Table 5 Application Summary
|
Geographic |
Rating |
Organization |
Rating |
|
Large urban region. |
3 |
Federal government. |
1 |
|
High-density, urban. |
3 |
State/provincial government. |
2 |
|
Medium-density, urban/suburban. |
3 |
Regional government. |
3 |
|
Town. |
3 |
Municipal/local government. |
3 |
|
Low-density, rural. |
2 |
Business Associations/TMA. |
3 |
|
Commercial center. |
3 |
Individual business. |
2 |
|
Residential neighborhood. |
3 |
Developer. |
3 |
|
Resort/recreation area. |
3 |
Neighborhood association. |
2 |
|
College/university communities. |
3 |
Campus. |
3 |
Ratings range from 0 (not
appropriate) to 3 (very appropriate).
Category
Clustering is a Land Use Management strategy.
Relationships With Other TDM Strategies
Density and clustering support and are supported by Transportation Demand Management.
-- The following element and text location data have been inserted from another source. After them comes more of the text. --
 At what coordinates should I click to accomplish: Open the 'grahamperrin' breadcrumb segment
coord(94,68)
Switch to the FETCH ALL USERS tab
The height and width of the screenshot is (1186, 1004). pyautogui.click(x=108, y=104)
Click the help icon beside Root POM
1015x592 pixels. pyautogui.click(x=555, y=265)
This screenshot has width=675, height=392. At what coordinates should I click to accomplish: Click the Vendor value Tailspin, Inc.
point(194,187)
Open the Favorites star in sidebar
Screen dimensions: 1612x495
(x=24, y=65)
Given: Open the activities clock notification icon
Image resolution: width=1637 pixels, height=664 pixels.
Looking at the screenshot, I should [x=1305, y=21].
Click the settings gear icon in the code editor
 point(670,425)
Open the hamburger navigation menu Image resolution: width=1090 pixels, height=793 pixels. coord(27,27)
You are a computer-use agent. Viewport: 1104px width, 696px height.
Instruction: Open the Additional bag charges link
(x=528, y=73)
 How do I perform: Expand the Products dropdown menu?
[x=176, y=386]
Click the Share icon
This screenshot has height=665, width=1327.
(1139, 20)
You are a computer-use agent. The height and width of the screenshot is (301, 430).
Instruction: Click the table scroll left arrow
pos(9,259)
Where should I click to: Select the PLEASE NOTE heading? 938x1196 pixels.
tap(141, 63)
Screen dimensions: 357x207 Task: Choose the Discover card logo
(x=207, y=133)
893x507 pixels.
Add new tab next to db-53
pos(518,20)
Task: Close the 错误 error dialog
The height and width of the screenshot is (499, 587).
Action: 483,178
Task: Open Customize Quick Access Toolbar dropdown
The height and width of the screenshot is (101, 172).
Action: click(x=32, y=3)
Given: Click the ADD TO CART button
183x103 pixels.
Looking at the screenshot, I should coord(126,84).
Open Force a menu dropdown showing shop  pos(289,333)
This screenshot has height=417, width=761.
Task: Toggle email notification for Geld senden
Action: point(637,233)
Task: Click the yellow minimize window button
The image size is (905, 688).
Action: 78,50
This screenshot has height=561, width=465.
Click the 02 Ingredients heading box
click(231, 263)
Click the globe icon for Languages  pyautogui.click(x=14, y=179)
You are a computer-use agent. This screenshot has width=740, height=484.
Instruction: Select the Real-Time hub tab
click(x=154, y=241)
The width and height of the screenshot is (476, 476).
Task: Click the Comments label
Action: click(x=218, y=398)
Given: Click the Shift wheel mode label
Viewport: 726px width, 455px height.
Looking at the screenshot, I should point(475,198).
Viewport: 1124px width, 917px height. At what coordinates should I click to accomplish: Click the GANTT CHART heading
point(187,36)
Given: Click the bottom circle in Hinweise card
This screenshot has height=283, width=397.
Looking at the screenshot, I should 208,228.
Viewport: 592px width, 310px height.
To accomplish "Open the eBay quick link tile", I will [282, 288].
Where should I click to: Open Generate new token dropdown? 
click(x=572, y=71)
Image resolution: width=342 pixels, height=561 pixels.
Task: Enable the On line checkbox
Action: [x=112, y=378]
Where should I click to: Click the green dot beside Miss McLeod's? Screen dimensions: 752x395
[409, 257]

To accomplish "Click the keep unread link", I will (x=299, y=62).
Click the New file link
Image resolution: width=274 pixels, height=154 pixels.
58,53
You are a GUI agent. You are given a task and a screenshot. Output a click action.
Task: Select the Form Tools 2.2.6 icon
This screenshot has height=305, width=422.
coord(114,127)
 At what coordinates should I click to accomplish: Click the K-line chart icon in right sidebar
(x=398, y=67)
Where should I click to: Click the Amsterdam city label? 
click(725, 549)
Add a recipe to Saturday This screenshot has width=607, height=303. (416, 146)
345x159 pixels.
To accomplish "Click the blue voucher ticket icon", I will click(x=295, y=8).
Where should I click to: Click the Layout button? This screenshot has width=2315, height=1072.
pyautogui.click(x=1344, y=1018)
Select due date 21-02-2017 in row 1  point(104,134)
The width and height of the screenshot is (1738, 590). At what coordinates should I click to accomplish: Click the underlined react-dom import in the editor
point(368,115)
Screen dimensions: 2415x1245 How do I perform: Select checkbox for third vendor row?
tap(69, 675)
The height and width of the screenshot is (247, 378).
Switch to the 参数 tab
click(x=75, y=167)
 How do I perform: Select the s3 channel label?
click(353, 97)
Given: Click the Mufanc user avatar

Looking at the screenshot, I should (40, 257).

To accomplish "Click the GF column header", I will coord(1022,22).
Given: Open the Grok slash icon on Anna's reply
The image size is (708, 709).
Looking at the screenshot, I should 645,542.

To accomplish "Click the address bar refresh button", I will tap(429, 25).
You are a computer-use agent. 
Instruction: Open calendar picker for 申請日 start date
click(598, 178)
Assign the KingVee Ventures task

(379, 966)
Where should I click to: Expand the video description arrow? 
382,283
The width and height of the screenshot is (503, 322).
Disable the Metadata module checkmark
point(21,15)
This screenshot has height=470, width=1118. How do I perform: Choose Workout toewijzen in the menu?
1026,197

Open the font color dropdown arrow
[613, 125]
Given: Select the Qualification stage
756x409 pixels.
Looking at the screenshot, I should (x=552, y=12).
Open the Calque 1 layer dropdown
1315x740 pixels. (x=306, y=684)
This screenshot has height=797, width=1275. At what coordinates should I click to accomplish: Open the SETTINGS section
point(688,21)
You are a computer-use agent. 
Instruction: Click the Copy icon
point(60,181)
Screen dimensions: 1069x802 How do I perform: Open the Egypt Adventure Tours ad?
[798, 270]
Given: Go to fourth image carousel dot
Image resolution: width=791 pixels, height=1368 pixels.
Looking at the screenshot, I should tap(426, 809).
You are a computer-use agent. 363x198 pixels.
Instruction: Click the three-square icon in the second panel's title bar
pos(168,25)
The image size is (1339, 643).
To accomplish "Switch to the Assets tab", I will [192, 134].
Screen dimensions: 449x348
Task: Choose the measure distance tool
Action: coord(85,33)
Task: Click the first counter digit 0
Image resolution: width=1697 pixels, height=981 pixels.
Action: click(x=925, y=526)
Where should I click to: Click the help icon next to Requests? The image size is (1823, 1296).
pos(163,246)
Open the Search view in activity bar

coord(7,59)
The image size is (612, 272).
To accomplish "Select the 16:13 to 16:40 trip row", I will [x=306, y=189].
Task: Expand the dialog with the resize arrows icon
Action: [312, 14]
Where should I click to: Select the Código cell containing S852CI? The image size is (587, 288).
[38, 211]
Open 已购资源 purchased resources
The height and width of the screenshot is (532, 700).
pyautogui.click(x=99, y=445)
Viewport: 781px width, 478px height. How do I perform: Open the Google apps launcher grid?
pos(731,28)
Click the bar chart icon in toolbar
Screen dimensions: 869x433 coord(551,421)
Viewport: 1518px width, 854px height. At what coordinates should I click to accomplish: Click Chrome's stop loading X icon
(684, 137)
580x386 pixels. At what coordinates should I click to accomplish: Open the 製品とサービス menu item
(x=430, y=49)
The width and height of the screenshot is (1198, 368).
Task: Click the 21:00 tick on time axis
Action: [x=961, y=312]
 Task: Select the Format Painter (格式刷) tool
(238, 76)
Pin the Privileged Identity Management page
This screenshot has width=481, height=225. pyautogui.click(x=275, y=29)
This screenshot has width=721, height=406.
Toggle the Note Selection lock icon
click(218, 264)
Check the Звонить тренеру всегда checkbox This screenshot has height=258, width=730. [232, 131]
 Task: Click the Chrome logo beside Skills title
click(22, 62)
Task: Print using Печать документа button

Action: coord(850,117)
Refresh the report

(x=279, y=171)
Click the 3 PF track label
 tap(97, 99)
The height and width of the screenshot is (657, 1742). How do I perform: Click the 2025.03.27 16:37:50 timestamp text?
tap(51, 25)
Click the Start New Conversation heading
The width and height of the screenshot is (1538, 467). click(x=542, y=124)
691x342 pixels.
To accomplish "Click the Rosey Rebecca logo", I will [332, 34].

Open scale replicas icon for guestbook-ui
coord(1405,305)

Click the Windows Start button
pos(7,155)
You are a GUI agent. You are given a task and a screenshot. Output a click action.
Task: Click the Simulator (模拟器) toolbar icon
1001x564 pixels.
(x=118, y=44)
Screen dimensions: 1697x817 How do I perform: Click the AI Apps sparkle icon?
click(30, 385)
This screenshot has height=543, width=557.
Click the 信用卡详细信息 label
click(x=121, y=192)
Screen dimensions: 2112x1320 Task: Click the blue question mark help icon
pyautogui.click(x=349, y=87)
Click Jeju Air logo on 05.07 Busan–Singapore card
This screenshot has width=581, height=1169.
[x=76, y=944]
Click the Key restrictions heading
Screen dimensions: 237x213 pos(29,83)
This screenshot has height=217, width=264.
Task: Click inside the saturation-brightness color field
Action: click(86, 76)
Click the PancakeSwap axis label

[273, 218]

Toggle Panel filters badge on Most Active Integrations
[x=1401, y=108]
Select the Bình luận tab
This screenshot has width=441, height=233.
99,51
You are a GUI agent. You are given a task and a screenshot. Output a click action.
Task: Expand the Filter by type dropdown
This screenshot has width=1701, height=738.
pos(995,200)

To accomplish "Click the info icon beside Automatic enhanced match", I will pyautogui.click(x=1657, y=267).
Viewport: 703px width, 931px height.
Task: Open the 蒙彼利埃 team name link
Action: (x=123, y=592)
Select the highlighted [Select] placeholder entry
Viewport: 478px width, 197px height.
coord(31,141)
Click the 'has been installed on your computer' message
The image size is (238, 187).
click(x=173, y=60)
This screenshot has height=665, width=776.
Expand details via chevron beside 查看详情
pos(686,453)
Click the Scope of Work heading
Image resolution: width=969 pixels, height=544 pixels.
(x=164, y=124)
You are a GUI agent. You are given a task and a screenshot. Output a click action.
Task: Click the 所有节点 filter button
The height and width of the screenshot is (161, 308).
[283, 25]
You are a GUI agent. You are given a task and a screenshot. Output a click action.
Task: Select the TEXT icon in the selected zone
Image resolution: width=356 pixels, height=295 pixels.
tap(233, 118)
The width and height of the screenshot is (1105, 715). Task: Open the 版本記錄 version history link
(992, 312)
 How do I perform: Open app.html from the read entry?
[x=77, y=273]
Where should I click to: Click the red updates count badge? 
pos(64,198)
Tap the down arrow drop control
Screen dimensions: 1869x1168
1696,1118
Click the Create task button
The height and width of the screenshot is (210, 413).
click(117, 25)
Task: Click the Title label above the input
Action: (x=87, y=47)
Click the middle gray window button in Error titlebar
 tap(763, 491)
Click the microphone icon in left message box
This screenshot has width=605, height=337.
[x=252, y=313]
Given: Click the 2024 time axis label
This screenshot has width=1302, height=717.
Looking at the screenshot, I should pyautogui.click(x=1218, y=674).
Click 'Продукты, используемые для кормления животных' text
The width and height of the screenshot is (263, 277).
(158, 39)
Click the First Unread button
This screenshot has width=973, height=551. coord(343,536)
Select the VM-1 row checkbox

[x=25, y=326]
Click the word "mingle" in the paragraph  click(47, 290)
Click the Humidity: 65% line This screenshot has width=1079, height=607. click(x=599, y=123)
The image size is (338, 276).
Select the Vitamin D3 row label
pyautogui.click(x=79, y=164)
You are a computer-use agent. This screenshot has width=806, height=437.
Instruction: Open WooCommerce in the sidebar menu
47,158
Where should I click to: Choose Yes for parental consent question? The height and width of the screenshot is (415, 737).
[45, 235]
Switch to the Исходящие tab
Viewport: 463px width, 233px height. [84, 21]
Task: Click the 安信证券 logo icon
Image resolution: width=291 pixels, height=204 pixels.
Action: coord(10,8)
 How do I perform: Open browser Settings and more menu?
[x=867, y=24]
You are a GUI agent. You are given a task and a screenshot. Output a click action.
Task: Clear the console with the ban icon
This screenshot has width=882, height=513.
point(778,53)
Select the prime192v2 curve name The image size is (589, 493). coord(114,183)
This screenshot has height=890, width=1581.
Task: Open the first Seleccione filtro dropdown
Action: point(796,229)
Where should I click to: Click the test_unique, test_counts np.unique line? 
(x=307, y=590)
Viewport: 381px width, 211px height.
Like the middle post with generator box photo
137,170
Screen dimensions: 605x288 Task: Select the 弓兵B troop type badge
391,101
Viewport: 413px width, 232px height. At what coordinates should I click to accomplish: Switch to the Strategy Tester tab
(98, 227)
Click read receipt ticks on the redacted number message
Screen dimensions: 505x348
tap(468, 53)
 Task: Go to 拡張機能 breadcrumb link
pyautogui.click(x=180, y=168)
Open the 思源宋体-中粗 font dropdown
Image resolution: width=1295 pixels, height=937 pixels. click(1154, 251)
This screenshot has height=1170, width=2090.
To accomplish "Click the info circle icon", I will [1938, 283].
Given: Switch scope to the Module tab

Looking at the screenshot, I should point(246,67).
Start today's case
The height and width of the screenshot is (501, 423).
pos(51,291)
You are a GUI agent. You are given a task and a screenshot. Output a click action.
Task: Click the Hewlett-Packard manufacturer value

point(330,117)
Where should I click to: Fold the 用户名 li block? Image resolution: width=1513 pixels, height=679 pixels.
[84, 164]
They are an important component of Access Management, Location Efficient Development, New Urbanism and Smart Growth. Clustering tends to facilitate Pedestrian Improvements, and since most transit trips include walking links, it is important for efficient Transit. If located near transit stations or corridors it results in Transit Oriented Development. Clustering becomes more feasibility with Parking Management, particularly Shared Parking, to reduce the amount of land needed for parking facilities around buildings. The efficiency of Transportation Management Associations, Ridesharing and other Commute Trip Reduction strategies increases if worksites are clustered together.
Stakeholders
Major stakeholders for implementing clustered development include local officials, developers, existing nearby residents, future residents and employees and transit agencies.
Barriers To Implementation
Existing development policies and practices often favor lower-density, dispersed development. Transportation planning practices often favor road and parking facility investments which lead to lower-density, automobile-oriented land use patterns, over pedestrian and transit investments that lead to more clustered land use.
Best Practices
· Public agencies should encourage clustering in their land use and transportation policies, including the location and design of their own facilities.
· Existing policies that discourage land use clustering (such as single-use zoning, excessive building setbacks and parking requirements) should be eliminated or made more flexible.
· Clusters should include an appropriate mix of activities. For example, employment centers should also include shops and services that workers frequent during their breaks, and residential centers should include schools, shops and public services.
· Special care should be taken to create convenient and attractive walking conditions, and clusters should include bicycle, ridesharing and transit improvements as appropriate.
· Clustering should be implemented as part of overall land use management strategies such as
· Clustering should be implemented with other TDM strategies that encourage vehicle travel reductions and shifts to alternative modes.